I want to perform a simple One-Hot encoding by utilizing DataFrames.jl
's transform!
but I'm unsuccessful. I use the following DataFrame:
using DataFrames
df = DataFrame(
color = ["red", "green", "blue"],
x = [1, 2, 3]
)
# 3×2 DataFrame
# Row │ color x
# │ String Int64
# ─────┼───────────────
# 1 │ red 1
# 2 │ green 2
# 3 │ blue 3
And I defined a simple function to return the encoded matrix:
function OneHotEncod(vec::Vector{String})
reduce(hcat, [vec .== i for i=vec])
end
Then, when I run the following code, I get an error:
transform!(df, Cols(:color) => x -> OneHotEncod(x), renamecols=false)

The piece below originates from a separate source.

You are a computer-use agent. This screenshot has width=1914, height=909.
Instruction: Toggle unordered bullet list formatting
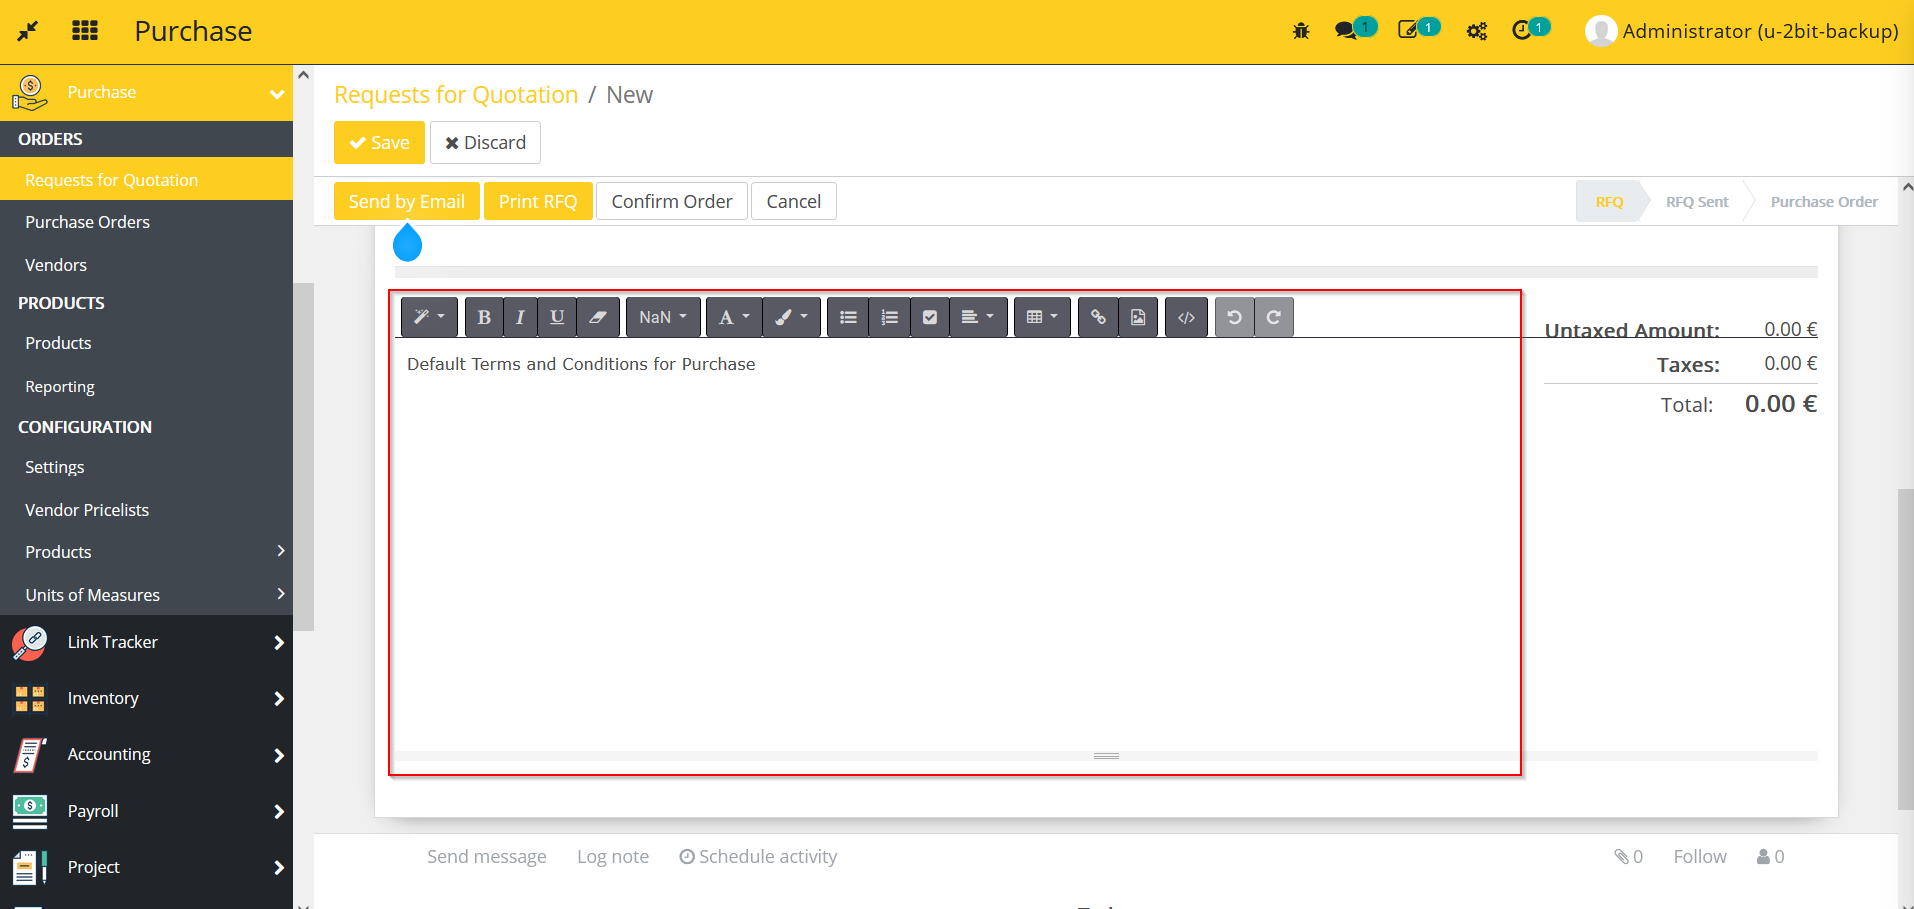(x=848, y=317)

ERROR: ArgumentError: Table returned, but a single output column was expected
The error is clear, but I wonder if there is any way to use transform!
while the specified function returns more than one vector (like a Matrix)?
Appendix:
OneHotEncod(df.color)
# 3×3 BitMatrix:
# 1 0 0
# 0 1 0
# 0 0 1
CodePudding user response:
You just need to specify that the output has multiple columns like this:
julia> transform!(df, :color => OneHotEncod => AsTable)
3×5 DataFrame
Row │ color x x1 x2 x3
│ String Int64 Bool Bool Bool
─────┼────────────────────────────────────
1 │ red 1 true false false
2 │ green 2 false true false
3 │ blue 3 false false true
A natural alternative is:
julia> transform!(df, [:color => ByRow(==(c)) => c for c in unique(df.color)])
3×8 DataFrame
Row │ color x x1 x2 x3 red green blue
│ String Int64 Bool Bool Bool Bool Bool Bool
─────┼─────────────────────────────────────────────────────────
1 │ red 1 true false false true false false
2 │ green 2 false true false false true false
3 │ blue 3 false false true false false true
as then you automatically set informative column names.